10.03.2008: Beschluss der 16. Mitgliederversammlung von Campusgrün am 8. und 9. März in Halle (Saale).

Obwohl der Klimawandel mittlerweile als Thema in Politik und Gesellschaft angekommen ist und ein ökologisches Bewusstsein auch an verantwortlichen Stellen festzustellen ist, bleiben die daraus resultierenden Maßnahmen und Entscheidungen weit hinter diesem Kenntnisstand zurück.

Gerade die Hochschulen mit ihrem Anspruch als wissenschaftliche und gesellschaftliche Vorreiter begegnen der Klimaproblematik selbst vorwiegend nur auf wissenschaftlich theoretischer Ebene, ohne selbst praktische Konsequenzen in ihrem Umfeld zu ziehen.

Noch immer bilden die Einführung von Umweltmanagementsystemen, der Einsatz von Erneuerbaren Energien und die Einführung von ökologischen Standards in der Materialbeschaffung die Ausnahme.

Campusgrün fordert daher die deutschen Hochschulen auf, sich schnellstmöglich mit dem Thema Klimagerechtigkeit auseinanderzusetzen und praktisch das Ziel einer klimagerechten Hochschule zu fördern. Mit ihren hohen Innovationspotenzial u.a. in den technischen Bereichen stehen die Hochschulen in der gesellschaftlichen Pflicht, die bisherigen Lippenbekenntnisse und wissenschaftlichen Erfahrungen in der eigenen Praxis auch umzusetzen.

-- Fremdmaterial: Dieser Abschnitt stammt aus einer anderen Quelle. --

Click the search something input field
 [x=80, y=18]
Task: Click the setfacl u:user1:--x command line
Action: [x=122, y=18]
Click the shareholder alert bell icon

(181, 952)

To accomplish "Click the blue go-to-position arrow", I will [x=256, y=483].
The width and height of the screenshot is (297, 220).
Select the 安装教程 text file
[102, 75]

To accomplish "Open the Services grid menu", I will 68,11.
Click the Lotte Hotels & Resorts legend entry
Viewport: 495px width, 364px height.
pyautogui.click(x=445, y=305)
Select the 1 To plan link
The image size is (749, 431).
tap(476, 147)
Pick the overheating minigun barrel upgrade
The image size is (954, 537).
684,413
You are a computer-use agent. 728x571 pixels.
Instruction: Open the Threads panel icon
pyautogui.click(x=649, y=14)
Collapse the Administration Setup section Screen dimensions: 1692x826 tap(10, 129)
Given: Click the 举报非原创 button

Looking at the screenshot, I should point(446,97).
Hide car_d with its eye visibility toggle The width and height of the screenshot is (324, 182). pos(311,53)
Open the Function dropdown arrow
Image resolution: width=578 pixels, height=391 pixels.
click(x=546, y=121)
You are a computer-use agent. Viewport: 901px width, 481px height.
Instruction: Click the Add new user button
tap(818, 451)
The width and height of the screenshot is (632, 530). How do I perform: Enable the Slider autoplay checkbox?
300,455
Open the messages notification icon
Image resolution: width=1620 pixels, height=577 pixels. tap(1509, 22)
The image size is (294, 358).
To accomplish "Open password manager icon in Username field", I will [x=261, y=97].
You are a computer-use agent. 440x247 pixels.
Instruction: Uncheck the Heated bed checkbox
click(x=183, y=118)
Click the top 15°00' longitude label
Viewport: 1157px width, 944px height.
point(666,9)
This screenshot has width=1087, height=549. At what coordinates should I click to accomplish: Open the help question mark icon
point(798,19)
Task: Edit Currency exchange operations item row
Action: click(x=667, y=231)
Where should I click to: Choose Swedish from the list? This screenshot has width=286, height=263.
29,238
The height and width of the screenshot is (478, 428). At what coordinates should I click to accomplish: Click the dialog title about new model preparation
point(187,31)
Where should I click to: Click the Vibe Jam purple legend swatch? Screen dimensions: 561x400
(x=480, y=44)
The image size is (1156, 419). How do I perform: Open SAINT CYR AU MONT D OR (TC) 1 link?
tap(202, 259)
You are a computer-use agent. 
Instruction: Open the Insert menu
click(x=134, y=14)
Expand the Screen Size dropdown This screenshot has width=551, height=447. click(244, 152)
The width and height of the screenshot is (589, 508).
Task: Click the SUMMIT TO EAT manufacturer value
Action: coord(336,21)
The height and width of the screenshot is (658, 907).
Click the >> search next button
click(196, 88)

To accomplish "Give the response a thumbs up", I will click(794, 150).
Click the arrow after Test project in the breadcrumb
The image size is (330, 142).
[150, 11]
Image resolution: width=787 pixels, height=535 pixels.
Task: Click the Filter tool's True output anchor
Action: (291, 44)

Campusgrün unterstützt dabei insbesondere das bundesweite Netzwerk Klimagerechte Hochschule und das Netzwerk UniSolar[1]. Letzteres ermöglicht mit seinem projektorientierten Ansatz zum einen die Einbindung einer Vielzahl von Studierenden und zum anderen die einfache und nachhaltige Finanzierung von Solaranlagen an Unistandorten. Hier sind insbesondere auch die Studierenden aufgefordert, sich in die Klima- und Umweltpolitik ihrer Hochschule einzumischen und auch darüber hinaus Projekte anzustoßen.